本発明の有機EL素子は、表示デバイス、ディスプレイ、各種発光光源として用いることができる。発光光源として、例えば、照明装置(家庭用照明、車内照明)、時計や液晶用バックライト、看板広告、信号機、光記憶媒体の光源、電子写真複写機の光源、光通信処理機の光源、光センサーの光源等が挙げられるがこれに限定するものではないが、特に液晶表示装置のバックライト、照明用光源としての用途に有効に用いることができる。
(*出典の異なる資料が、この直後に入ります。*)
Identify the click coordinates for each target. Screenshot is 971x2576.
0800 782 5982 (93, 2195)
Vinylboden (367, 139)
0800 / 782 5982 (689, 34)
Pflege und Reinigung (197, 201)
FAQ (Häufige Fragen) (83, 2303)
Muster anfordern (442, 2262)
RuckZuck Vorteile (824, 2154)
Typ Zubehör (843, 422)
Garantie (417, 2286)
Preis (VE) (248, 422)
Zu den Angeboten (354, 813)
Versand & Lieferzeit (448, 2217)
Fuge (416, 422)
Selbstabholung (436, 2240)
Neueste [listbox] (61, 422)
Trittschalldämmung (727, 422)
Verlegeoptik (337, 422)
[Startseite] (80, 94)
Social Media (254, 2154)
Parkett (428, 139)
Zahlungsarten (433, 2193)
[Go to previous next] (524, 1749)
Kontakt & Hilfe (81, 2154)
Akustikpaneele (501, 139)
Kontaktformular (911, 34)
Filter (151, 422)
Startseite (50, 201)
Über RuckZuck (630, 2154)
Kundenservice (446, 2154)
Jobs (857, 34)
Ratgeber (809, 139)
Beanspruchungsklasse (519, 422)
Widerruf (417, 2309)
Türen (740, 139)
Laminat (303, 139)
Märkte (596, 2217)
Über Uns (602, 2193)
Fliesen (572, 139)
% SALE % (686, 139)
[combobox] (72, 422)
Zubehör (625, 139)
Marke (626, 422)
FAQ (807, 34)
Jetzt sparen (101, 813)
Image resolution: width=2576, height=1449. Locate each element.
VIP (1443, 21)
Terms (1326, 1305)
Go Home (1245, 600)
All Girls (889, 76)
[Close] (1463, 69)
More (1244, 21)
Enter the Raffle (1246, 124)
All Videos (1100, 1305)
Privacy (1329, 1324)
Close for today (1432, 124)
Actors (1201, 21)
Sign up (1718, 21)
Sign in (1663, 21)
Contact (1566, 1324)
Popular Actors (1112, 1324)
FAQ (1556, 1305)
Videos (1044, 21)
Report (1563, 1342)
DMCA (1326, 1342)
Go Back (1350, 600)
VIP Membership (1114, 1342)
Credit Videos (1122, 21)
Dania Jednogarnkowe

本発明の有機EL素子においては、必要に応じ成膜時にメタルマスクやインクジェットプリンティング法等でパターニングを施してもよい。パターニングする場合は、電極のみをパターニングしてもよいし、電極と発光層をパターニングしてもよいし、素子全層をパターニングしてもよく、素子の作製においては、従来公知の方法を用いることができる。
本発明の有機EL素子や本発明に係る化合物の発光する色は、「新編色彩科学ハンドブック」(日本色彩学会編、東京大学出版会、1985)の108頁の図4.16において、分光放射輝度計CS−1000(コニカミノルタセンシング社製)で測定した結果をCIE色度座標に当てはめたときの色で決定される。
また、本発明に係る有機EL素子が白色素子の場合には、白色とは、2度視野角正面輝度を上記方法により測定した際に、1000cd/m2でのCIE1931表色系における色度が、X=0.33±0.07、Y=0.33±0.1の領域内にあることを言う。
《表示装置》
本発明の表示装置について説明する。本発明の表示装置は、本発明の有機EL素子を具備したものである。
本発明の表示装置について説明する。本発明の表示装置は、本発明の有機EL素子を具備したものである。
本発明の表示装置は単色でも多色でもよいが、ここでは多色表示装置について説明する。多色表示装置の場合は発光層形成時のみシャドーマスクを設け、一面に蒸着法、キャスト法、スピンコート法、インクジェット法、印刷法等で膜を形成できる。
発光層のみパターニングを行う場合、その方法に限定はないが、好ましくは蒸着法、インクジェット法、スピンコート法、印刷法である。
表示装置に具備される有機EL素子の構成は、必要に応じて上記の有機EL素子の構成例の中から選択される。
また、有機EL素子の製造方法は、上記の本発明の有機EL素子の製造の一態様に示したとおりである。
得られた多色表示装置に直流電圧を印加する場合には、陽極を+、陰極を−の極性として電圧2V〜40V程度を印加すると発光が観測できる。また、逆の極性で電圧を印加しても電流は流れずに発光は全く生じない。更に交流電圧を印加する場合には、陽極が+、陰極が−の状態になったときのみ発光する。尚、印加する交流の波形は任意でよい。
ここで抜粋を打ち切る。